They say some things are just meant to be and that certainly seems the case for actress Freya Sutton.

The role of Tracy Turnblad in the hit musical Hairspray was top of the list for the Cheshire star when she graduated from Italia Conti Academy of Theatre Arts. And, as fate would have it, that’s exactly the role she bagged.

The show, which is set in Baltimore in 1962, centres around Tracy, a “big girl” with big hair and an even bigger dream – to dance on her favourite national TV show, and win the heart of teen idol Link Larkin.

Her audition makes her a local star and soon she is using her newfound fame to fight for integration. But you’ll just have to see the show to see if she can win equality – and Link’s heart – without denting her “do”.

The musical is based on the 1988 film of the same name by cult filmmaker John Waters, which starred Divine and Ricki Lake. Following the musical’s success, another film was released in 2007, which starred John Travolta, Michelle Pfeiffer and Christopher Walken.
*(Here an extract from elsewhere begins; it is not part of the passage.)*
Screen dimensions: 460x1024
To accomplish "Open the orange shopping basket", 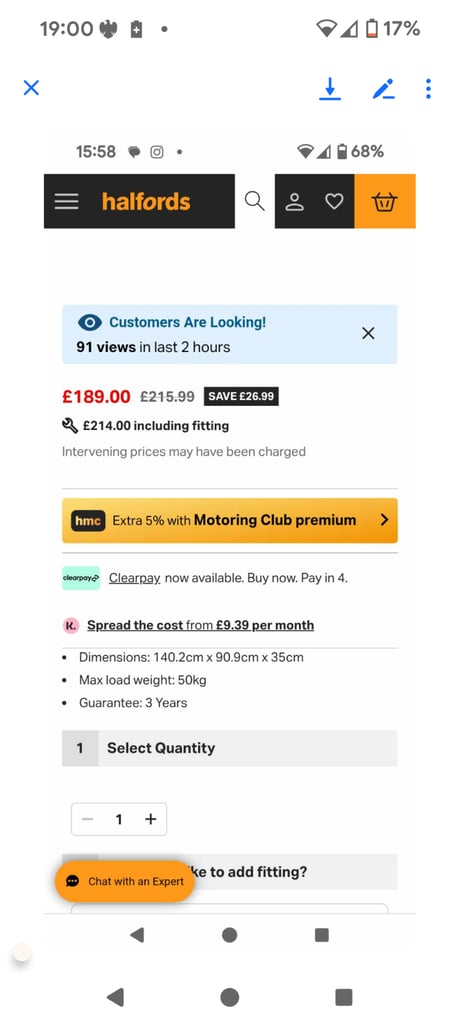I will 385,201.
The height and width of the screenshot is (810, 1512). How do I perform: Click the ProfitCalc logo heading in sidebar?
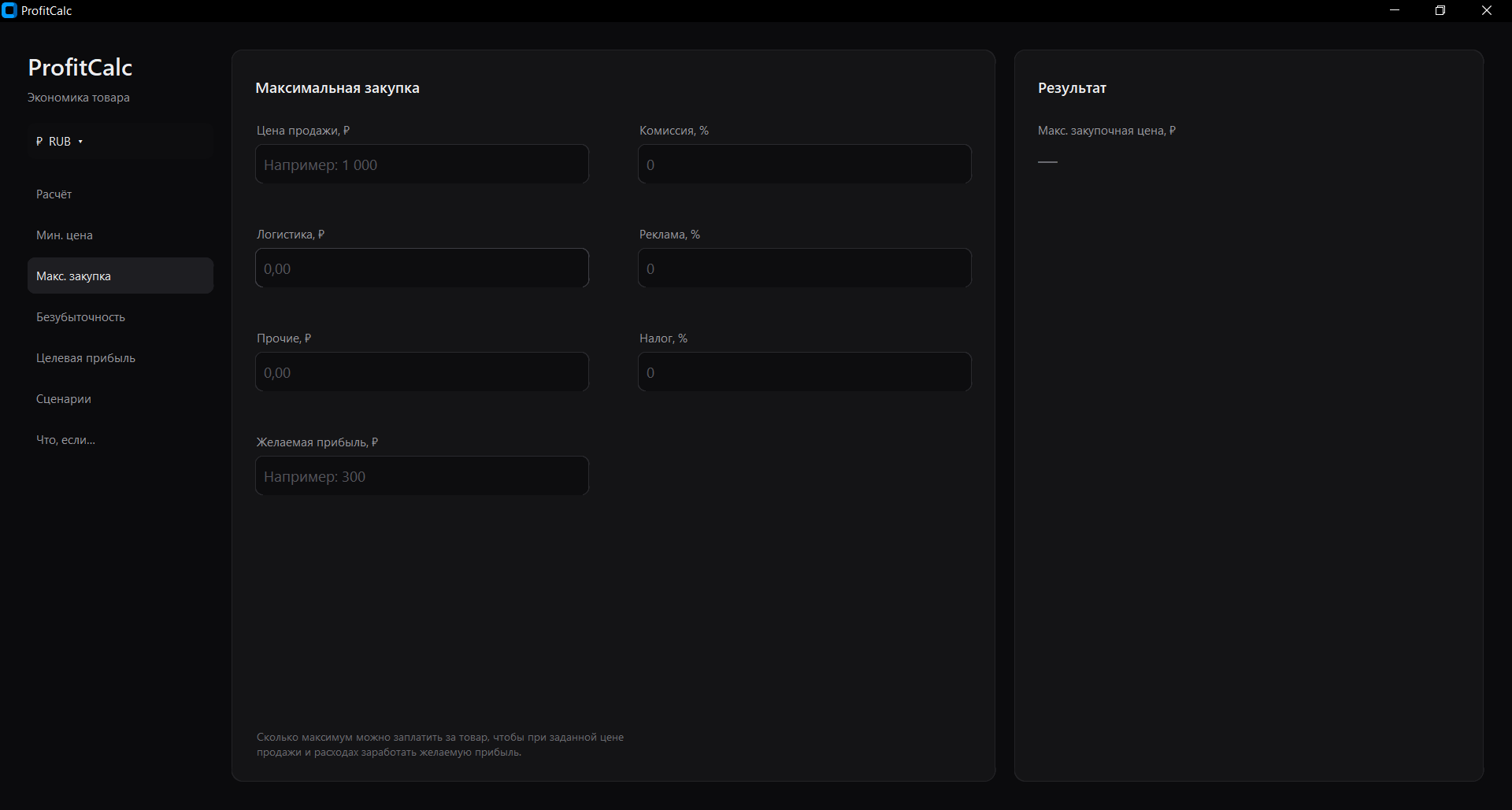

“I couldn’t believe it, because Tracy Turnblad has always been a dream role for me to play,” said Freya.

“I went to see it in London; for me and my castability. She dances, sings and acts, it is really joyful, but it has a great meaning behind it about integration, about size and weight issues, how you just need to be who you are; it has a love story – it’s just the perfect role.”

Freya Sutton as Tracy Turnblad  in Hairspray. PHOTOS: Ellie Kurttz
Freya Sutton as Tracy Turnblad in Hairspray. PHOTOS: Ellie Kurttz

This is the second time Freya has played the role of Tracy and she said she has been able to use much from her own life to create her version of the bubbly, loveable Tracy. As someone who has always been a size 14, she said she could relate to the issues of size and weight in the show – in which she has to wear a “fat suit”.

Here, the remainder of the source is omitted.